Required action:
Below are the records to transcribe exactly; do not include any images.

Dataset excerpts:
------
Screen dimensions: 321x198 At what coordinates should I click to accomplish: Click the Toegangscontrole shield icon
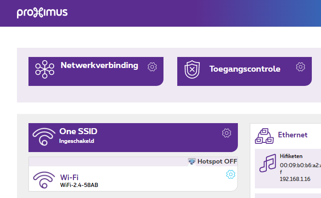click(192, 69)
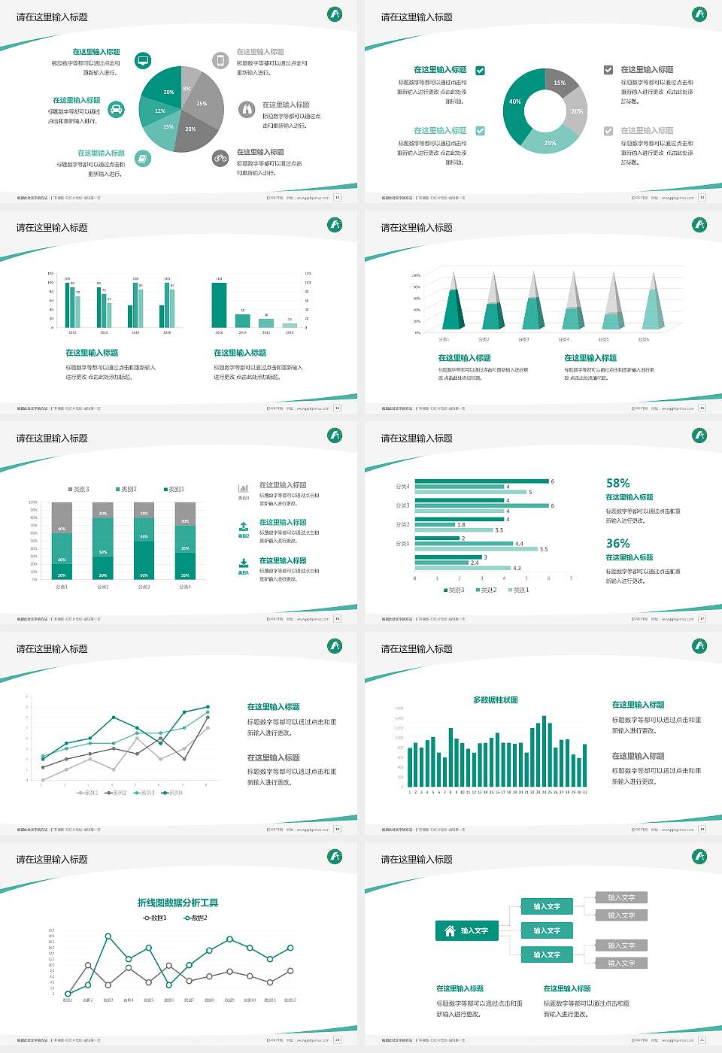This screenshot has height=1053, width=722.
Task: Select the bicycle icon in dark circle
Action: point(220,158)
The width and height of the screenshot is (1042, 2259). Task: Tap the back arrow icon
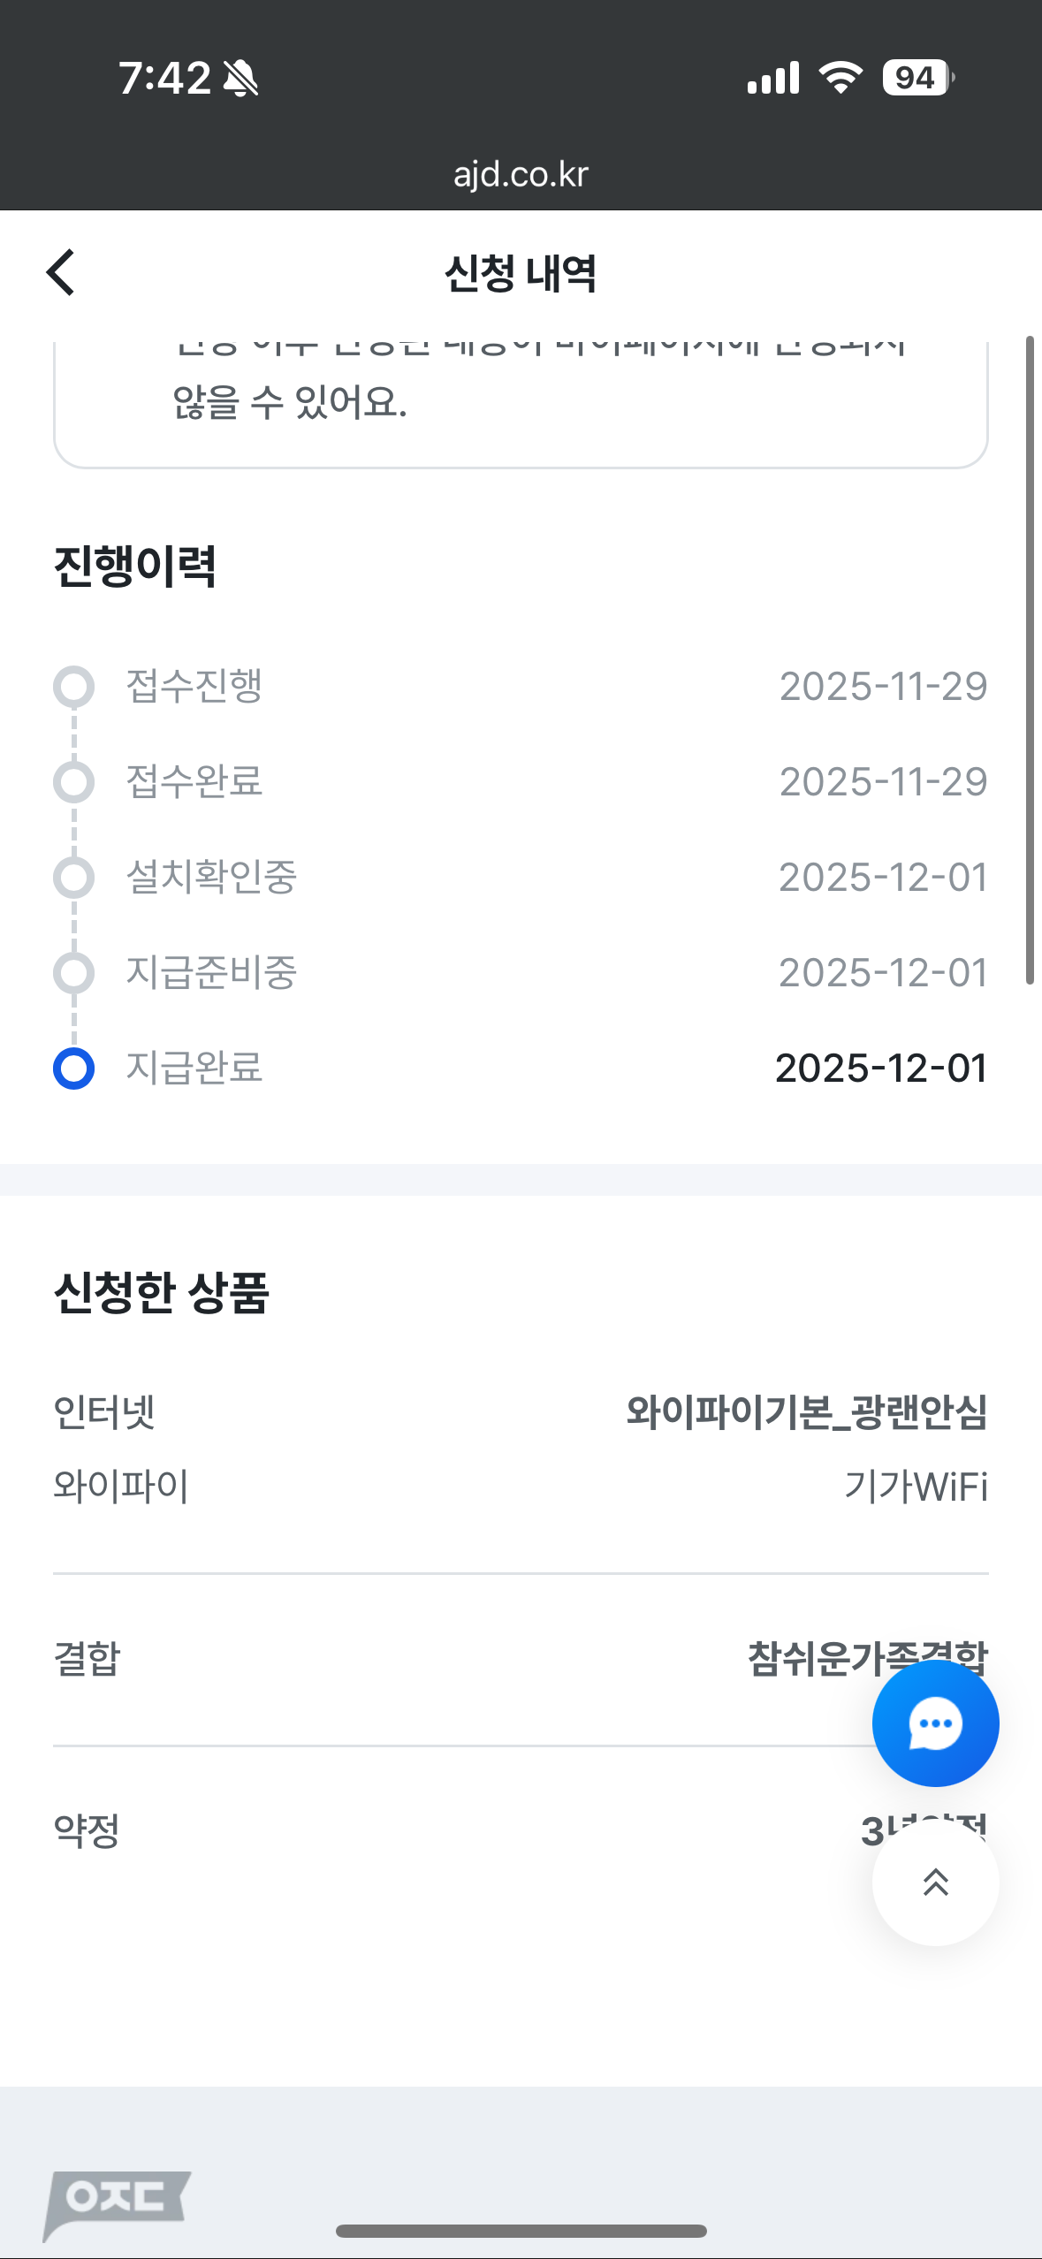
------
Worked solution:
Screen dimensions: 321x198 At what coordinates should I click to accomplish: Click the Toegangscontrole shield icon
click(192, 69)
This screenshot has height=1053, width=722.
Task: Select the bicycle icon in dark circle
Action: point(220,158)
The width and height of the screenshot is (1042, 2259). Task: Tap the back arrow icon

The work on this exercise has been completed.